The fellow then turned the pages of the Chronicle to A13, where a headline read: “CIA reportedly confirms al-Zarqawi was beheader.” The story went on to indicate that terrorist Abu Musab al-Zarqawi was the masked man who beheaded the American civilian in Iraq.

“Why wasn’t that one on the front page?” the fellow at the bar wanted to know. “How come we have to turn to page 13 to read about the dirt-bag terrorist who cut that poor guy’s head off?”

“Can I get another beer?” I asked the bartender, searching for just the right response.

“First off,” I said. “I don’t work at the Chronicle. It’s not that I wouldn’t mind it. It’s just that I’ve got kids, and San Francisco is too expensive, and I wouldn’t want a drunk homeless man throwing up on my front steps every day.”

“What’s that got to do with the liberal media?” he countered.

“Nothing, really,” I said. “You just got me thinking about San Francisco.
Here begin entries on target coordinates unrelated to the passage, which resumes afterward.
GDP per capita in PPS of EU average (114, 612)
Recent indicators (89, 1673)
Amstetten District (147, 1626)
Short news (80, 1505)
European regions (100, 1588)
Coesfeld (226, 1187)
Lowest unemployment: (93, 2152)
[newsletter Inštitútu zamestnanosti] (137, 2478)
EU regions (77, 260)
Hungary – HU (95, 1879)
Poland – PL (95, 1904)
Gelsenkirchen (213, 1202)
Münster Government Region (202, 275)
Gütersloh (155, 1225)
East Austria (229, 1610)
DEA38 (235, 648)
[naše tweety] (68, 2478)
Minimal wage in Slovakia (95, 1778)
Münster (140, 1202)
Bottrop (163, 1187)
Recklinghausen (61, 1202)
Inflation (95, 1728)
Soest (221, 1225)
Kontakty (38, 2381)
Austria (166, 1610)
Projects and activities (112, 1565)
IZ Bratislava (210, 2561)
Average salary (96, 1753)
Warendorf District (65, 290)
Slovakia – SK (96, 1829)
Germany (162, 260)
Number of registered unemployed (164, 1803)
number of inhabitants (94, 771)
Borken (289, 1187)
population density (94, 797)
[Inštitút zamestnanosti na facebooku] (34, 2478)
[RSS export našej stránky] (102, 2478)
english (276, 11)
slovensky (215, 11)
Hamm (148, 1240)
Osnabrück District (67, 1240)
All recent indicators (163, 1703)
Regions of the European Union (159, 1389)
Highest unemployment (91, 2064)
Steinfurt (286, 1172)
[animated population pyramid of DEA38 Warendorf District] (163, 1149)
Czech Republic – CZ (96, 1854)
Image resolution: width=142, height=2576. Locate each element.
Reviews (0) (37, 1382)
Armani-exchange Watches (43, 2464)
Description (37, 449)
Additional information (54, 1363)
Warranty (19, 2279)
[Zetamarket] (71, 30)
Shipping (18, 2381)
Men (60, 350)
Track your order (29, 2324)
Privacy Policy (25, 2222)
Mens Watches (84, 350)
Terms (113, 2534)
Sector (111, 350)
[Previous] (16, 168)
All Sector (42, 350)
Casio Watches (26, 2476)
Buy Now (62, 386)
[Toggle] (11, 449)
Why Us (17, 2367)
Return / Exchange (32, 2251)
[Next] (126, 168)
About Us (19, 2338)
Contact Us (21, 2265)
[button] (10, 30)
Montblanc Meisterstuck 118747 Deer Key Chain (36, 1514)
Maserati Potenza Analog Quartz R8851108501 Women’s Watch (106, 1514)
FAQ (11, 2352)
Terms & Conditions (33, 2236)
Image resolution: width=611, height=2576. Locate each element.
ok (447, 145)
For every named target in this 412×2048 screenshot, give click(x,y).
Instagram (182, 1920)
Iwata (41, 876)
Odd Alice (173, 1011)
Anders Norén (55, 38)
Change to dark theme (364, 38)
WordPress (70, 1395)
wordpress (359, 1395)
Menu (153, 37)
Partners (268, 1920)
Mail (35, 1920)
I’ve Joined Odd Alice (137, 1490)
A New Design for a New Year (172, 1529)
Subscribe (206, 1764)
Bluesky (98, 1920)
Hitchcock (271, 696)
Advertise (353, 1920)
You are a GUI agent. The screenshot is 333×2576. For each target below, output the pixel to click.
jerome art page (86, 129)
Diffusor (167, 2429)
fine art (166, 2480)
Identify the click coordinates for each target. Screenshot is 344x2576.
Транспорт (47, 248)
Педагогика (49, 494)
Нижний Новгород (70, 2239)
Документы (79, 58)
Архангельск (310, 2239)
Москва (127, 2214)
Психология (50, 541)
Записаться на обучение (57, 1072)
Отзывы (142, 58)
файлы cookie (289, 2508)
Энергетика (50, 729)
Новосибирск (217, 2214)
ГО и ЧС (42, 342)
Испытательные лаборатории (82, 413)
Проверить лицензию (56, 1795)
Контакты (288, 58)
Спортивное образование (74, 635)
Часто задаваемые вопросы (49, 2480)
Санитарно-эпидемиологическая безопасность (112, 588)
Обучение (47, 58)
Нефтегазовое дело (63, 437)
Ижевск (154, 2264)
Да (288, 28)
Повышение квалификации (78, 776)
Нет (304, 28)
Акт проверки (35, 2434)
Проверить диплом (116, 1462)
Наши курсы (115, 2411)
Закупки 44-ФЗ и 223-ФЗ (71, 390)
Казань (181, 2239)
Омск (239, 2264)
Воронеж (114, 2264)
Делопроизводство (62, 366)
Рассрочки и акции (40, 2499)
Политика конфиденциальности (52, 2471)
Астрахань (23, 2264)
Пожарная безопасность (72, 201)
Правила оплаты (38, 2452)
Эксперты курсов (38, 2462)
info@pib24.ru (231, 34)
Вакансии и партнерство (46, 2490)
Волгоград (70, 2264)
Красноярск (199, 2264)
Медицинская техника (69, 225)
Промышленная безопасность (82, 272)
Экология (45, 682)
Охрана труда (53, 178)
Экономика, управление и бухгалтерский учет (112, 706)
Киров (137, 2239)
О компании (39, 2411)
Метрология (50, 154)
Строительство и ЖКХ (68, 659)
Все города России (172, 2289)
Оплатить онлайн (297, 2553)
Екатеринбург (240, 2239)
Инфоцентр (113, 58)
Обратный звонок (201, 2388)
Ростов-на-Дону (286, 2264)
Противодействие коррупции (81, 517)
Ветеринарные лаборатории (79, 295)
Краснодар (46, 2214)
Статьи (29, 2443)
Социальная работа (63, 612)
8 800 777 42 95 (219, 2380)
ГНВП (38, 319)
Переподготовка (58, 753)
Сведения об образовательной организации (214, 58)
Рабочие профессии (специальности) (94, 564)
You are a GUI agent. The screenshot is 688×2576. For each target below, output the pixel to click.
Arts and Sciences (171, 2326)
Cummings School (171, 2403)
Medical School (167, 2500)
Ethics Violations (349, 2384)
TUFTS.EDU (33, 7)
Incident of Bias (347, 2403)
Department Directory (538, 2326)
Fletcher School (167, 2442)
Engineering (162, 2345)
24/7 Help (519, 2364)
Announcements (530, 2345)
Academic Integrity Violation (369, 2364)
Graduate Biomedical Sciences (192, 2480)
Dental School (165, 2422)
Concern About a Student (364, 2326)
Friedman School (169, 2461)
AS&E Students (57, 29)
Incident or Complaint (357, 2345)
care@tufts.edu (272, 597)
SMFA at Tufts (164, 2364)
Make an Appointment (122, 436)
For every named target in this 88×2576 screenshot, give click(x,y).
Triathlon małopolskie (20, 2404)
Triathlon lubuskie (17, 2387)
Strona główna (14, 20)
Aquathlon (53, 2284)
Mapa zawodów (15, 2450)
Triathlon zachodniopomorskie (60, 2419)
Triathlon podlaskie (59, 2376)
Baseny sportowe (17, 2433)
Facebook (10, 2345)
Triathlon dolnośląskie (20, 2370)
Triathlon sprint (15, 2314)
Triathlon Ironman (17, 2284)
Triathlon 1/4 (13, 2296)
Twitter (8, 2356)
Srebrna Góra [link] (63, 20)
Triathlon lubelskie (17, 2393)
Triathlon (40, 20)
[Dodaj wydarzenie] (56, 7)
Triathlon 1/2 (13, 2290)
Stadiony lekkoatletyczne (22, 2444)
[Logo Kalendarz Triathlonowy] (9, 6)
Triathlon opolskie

Did I ever tell you about the time …”

“Shut up!” he shouted. “I’m trying to get you to admit that you journalists are a bunch of sniveling liberals who are completely out of touch with America!”

“Oh, yeah!” I shouted back, starting to get a little angry. “Why don’t you shut up?”

I knew it was a mistake as soon as I said it, but I’d heard my son say the same thing to his sister that very morning, and it stuck with me.

“I’m not a liberal!” I screamed. “I … I … I voted for Nixon!”

With that, the fellow pushed back his bar stool and stormed out, tossing me that morning’s paper. It was open to page A12, and somewhere near the bottom of the page was a little story about the Boston Globe editors apologizing for running a photograph purported to show U.S. soldiers raping Iraqi women. Unfortunately for the Globe, it wasn’t substantiated. The photos originated from some Internet porn site. In a statement, Globe editor Martin Baron said the photo should never have appeared.

“Liberal media, my fanny,” I muttered. “Can’t a guy have a beer in peace?”


Jeff Ackerman is the publisher of The Union. His column appears each Tuesday.